I think that these could be turned into structs that wrap the uintptr_t
, although that might have performance effects (it shouldn’t, but I don’t know how good the various C compiler optimizers are). I tried making this change for term_t
, but it looked as if it would be quite a bit of work. If you think that this is worthwhile, then let’s start a separate thread to discuss it.
I ran into a strange implicit conversion error between int
and char*
, and rather than figure out what was going on, I just added tags to all the C types (but not to C++ types such as PlAtom
). Possibly this was too strict – I can try removing the tags for char*
and see if it still works. (The weirdest implicit conversion I found was when term_t
(or maybe atom_t
) was converted to float! … I didn’t figure out how that happened …)

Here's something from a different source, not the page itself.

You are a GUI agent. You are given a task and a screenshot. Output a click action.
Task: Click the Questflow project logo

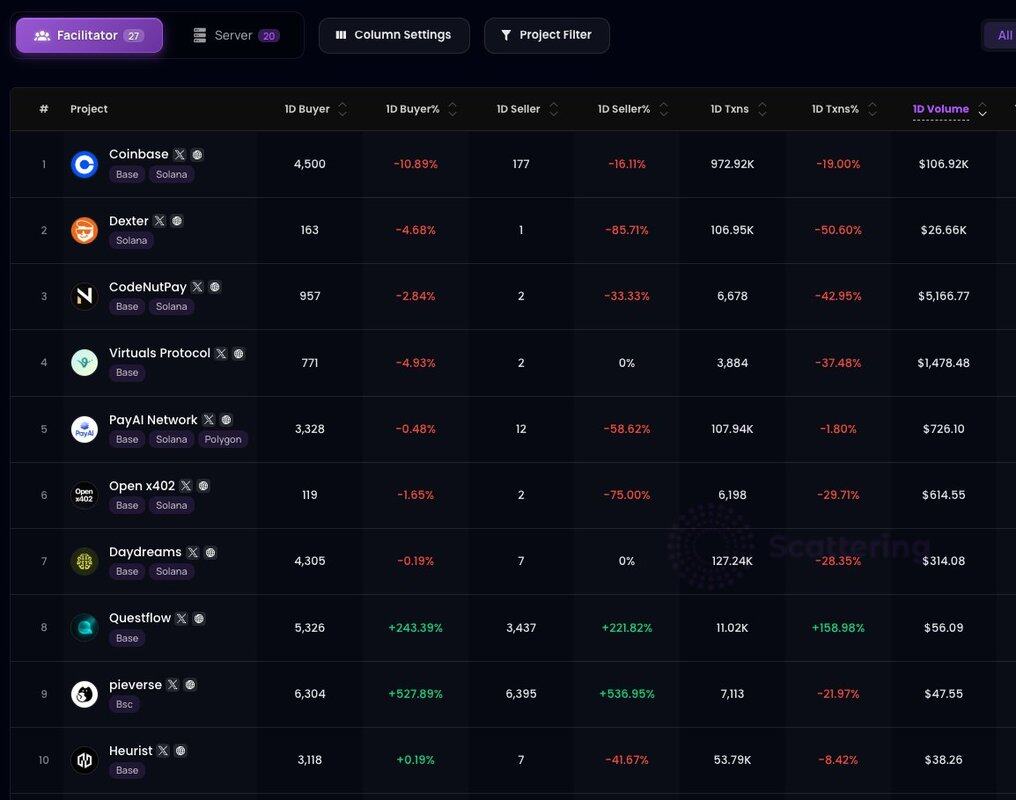coord(85,628)
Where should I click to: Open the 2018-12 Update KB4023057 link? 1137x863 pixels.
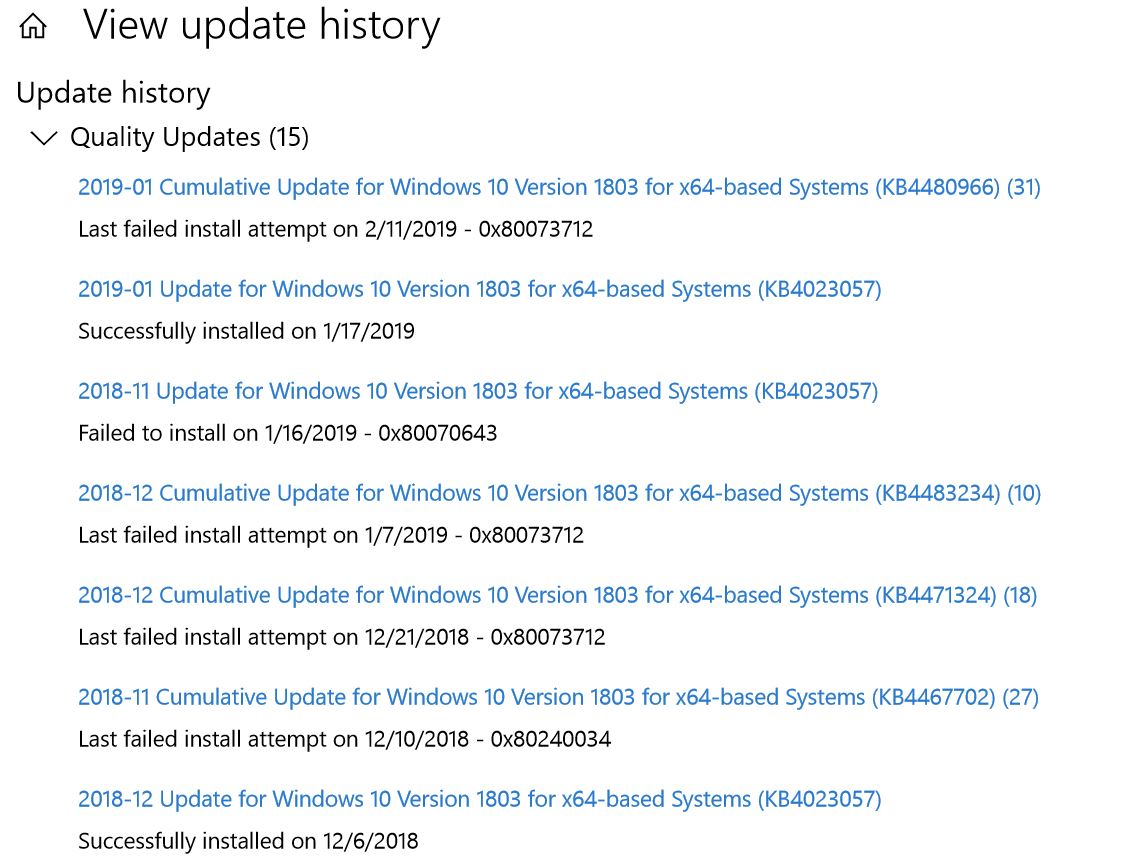479,799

The only reason for not using std::string
everywhere is that it involves an extra copy operation. char*
is one of those weird left-overs from C that’s used everywhere, so for now, I’d prefer leaving std::string
out as the default and instead of c_str()
as the standard. (Some of the copying can be avoided by using “move constructors”, but that’s a fairly new feature that I don’t fully understand, so I don’t want to use it – yet).
[Note that std::string::c_str()
may also require a copy.]
[There’s also std::wstring
, which is defined as basic_string<wchar_t>
… that could be used to replace my get_wchar_t()
]
[As far as I know, cout << "Hello" << endl
passes a char*
to the stream and doesn’t use a default constructor for std::string
(which would - probably - require a string copy of some kind). I might be wrong, but I don’t know how to verify this. If it matters, I know a few people working on C++ compilers and I could ask one of them.]
In general everything that accepts a char*
should also accept a std::string
, to avoid copying overheads. See also: abseil / Strings Library
You mean: remove the “get_” prefix? That seems fine, but I suppose we would still need A1.get_type_t()
. I can leave the conversion operator in (it’s currently “deprecated”), but that results in the somewhat ungainly static_const<term_t>(A1)
… the C-style (term_t)A1
is allowed by is considered bad style; however, I just learned about the “{}” form in C++, so term_t{A1}
can be used, and I can un-deprecate the term_t
conversion operator … should I also un-deprecate the other conversion operators and get rid of the “get_XXX” forms? (or maybe allow both)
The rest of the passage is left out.